Die kumulative Inzidenz von schwerwiegenden Koronarereignissen (Tod, rezidivierendes akutes Koronarsyndrom, Schlaganfall) war bei Patienten mit klinischem Versagen der ASS-Therapie deutlich höher (14,3% vs. 2,5%, p<0,01) (Tab. 2).

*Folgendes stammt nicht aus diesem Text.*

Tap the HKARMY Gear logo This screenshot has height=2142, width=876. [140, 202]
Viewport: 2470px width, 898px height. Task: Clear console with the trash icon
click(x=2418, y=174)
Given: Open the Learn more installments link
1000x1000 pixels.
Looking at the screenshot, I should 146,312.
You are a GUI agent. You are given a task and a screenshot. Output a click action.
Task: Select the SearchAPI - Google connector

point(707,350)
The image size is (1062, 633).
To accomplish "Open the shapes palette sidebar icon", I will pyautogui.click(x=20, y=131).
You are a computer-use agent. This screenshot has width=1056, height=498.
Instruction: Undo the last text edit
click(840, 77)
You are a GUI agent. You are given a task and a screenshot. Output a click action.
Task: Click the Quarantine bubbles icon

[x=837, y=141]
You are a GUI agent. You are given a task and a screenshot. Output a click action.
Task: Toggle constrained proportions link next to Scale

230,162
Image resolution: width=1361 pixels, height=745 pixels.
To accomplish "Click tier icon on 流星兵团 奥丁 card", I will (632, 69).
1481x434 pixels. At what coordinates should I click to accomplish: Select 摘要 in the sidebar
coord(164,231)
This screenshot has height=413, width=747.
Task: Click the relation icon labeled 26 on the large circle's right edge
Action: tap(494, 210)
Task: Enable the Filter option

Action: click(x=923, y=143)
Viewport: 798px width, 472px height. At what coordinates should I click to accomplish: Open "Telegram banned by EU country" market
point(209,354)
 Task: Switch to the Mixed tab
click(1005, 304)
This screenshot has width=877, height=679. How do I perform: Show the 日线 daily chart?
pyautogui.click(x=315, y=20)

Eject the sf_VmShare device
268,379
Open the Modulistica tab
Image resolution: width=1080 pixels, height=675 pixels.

Tab. 2. Kardiovaskuläre Ereignisse in den ersten 6 Monaten nach dem Index-Myokardinfarkt
Variable |
ASS-naiv |
„ASS-Versager“ |
p-Wert |
Rezidivierende Angina-pectoris-Anfälle |
6% |
14% |
0,06 |
Rezidivierendes akutes Koronarsyndrom |
2,5% |
9% |
0,057 |
Rezidivierender Myokardinfarkt |
0,8% |
7% |
0,019 |
Herzinsuffizienz |
2,5% |
1,8% |
0,8 |
Chirurgische Revaskularisation |
3,4% |
8,8% |
0,12 |
Schlaganfall |
0% |
0% |
0,9 |
Tod |
0% |
1,8% |
0,15 |
Schwerwiegende Koronarereignisse |
2,5% |
14,3% |
<0,01 |
Diskussion
Dass Patienten mit klinischem Versagen der ASS-Therapie ein höheres persönliches Risikoprofil für kardiovaskuläre Ereignisse haben, ist bereits aus früheren Studien bekannt. Neu hingegen ist das Ergebnis, dass ASS bei diesen Patienten seinen plättchenfunktionshemmenden Effekt normal entfaltet. Dieses Resultat sollte in weiteren Studien überprüft werden.
Fazit
Eine beträchtliche Anzahl von Patienten entwickelt trotz Behandlung mit ASS schwere Gefäßkomplikationen. Dies dürfte zumindest teilweise darauf zurückzuführen sein, dass der plättchenfunktionshemmende Effekt von ASS nicht ausreicht, um thromboembolische Prozesse auf Basis einer Atherosklerose zu verhindern.
Quelle
Beigel R, et al. Relation of aspirin failure to clinical outcome and to platelet response to aspirin in patients with acute myocardial infarction. Am J Cardiol 2011;107:339–42.